Postby ijor » Sun Jan 07, 2018 1:18 pm

Steven Seagal wrote:Are you saying that the GLUE "M2CLOCK" can awake at an arbitrary 0-15 tick (~32mhz) on the STF relative to DCYC, and not always on the same n, n+4, n+8 or n+12 tick?


No, it isn't that bad either. It will (or should) trigger always within the same cycle.

MarkP
Atarian
Atarian
Posts: 5
Joined: Tue Jul 31, 2018 10:22 pm

Re: ST Chipset decap

Postby MarkP » Wed Aug 01, 2018 1:59 am

Wow... the ultimate level of hacking, peering right into the microstructure of the chips themselves, and using that to solve one particular longstanding enigma of how data moves through the shifter (that I've wondered about myself right since reading the classic ST Internals book way back in the day and seeing its rather sparing, mostly code-level description of how it appears to work from the outside).

I'm not sure if I'm reading it right, but does the shift matrix diagram (including that brilliant but kooky 2-bit-per-cell design that rolls the FIFO/IR into the shiftreg/RR) imply that it loads in 4 words just-in-time (except in the case of the every-16-pixels glitch) for the previous 4 to have run out in low rez, shunts them all down / shifts out the first pixel / starts loading the first word of the next block of four in more or less the one motion, and places four bits off the far right end of what are effectively 4 parallel, single tapped, 1-bit shift regs with each shift...? And for medium it only loads in two words at a time, twice as often because the individual bits in each effectively-parallel-1-bit reg are then shifted out at twice the frequency, with the lower 2 bits then always being zero so only 4 colours can be produced despite 4 bits technically being shifted out... and for hi-rez it only loads in a single word, and performs the internal transfer 4x as often as in low rez, with only the uppermost output ever changing?

Versus the old model I remember seeing drawn up in the past where the IR and RR are separate 1-bit deep, 64-bit wide registers with four taps arranged every 16 bits along the RR (like a more regularly spaced set of LFSR taps) and the output of *those* changing as the RR is rotated right with low using all four, medium using the second and fourth, and mono only using the fourth... with all modes loading four words into the IR at a time then dumping the full 64 bits down into the RR once full, at the exact same speed, with only the speed of rotation and number of taps changing (?)

What might that (and the actual clock divider structure) then mean for the possibility of tweaking the shifter for additional modes, both from a fantasy-historical and an actual (FPGA?) recreation basis? Easier, harder?

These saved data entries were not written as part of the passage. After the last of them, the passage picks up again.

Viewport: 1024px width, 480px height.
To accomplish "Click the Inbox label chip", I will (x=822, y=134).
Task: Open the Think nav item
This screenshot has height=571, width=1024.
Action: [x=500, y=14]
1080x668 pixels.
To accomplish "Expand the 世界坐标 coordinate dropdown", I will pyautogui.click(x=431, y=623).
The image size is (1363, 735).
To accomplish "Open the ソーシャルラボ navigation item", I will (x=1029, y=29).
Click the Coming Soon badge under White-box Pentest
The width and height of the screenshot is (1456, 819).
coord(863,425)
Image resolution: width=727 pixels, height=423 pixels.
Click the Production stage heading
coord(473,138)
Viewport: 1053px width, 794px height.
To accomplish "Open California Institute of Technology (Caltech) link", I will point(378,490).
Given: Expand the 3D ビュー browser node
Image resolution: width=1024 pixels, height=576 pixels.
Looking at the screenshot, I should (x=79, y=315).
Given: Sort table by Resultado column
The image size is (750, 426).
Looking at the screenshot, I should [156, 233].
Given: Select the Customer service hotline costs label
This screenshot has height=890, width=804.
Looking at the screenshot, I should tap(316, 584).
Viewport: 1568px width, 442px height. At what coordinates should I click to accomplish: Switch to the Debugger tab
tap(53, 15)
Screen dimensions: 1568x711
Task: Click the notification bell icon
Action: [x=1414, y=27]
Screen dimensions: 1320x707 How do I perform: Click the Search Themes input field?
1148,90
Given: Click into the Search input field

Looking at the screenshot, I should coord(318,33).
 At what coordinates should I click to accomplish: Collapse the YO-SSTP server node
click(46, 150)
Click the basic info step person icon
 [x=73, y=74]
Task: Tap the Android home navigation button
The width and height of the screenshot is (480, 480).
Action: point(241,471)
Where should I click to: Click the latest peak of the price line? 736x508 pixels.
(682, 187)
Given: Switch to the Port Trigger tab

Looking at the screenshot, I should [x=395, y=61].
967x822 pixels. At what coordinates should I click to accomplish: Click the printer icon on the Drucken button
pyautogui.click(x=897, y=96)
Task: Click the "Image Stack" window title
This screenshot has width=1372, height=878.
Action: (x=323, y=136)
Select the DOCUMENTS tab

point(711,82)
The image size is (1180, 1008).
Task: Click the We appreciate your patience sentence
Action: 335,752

I'm thinking in terms both of adjusting the bitdepth vs frequency relationship (e.g. 3bpp at 32/3 MHz, or 5bpp/6bpp at 32/5, 32/6MHz with extended shifter matrix and palette depth, the latter being similar to the pixel clock used by a lot of 80s consoles plus computers like the MSX and the former being twice that, so 256 or 512 pixels would just hit overscan and 240/480 pixels for a slightly coarse 40 or 80 columns of text would just fit within the underscan limits... as well as a half Hrez 2bpp mode in mono), and aping the Amiga by changing the CPU (or Blitter, DMA controller, etc) vs shifter bandwidth relationship (as mediated by a slightly twiddled MCU)... so the speed available to the rest of the system could be sacrificed to give more colour and/or resolution (eg mono in full rez and 2bpp/half rez and 4bpp, medrez in 3 or 4bpp, original lowrez in 5 or 6 (or 8?) bpp, intermediate rez at 4bpp/reduced rez at 8bpp...), or colour and/or rez could be sacrificed to speed up the rest of the machine (especially making more use of the blitter and other DMA without slowing the CPU) by the MCU giving the shifter fewer cycles and the shifter running with a higher divider or shallower matrix depth... might be able to pull off some decent fresh tricks with that additional speed without the lower rez or colour set being immediately obvious...

(on the other hand, maybe the setup actually makes it harder to alter in that way vs the old assumptions?)

User avatar
Smonson
Obsessive compulsive Atari behavior
Obsessive compulsive Atari behavior
Posts: 134
Joined: Sat Feb 20, 2016 9:45 am
Location: Canberra
Contact:

Re: ST Chipset decap

Postby Smonson » Wed Aug 01, 2018 9:23 am

MarkP wrote:I'm thinking in terms both of adjusting the bitdepth vs frequency relationship (e.g. 3bpp at 32/3 MHz, or 5bpp/6bpp at 32/5, 32/6MHz with extended shifter matrix and palette depth


That's an interesting idea... it would be achievable with the FPGA shifter hardware I've already built. 256x200x32 seems like a decent trade-off.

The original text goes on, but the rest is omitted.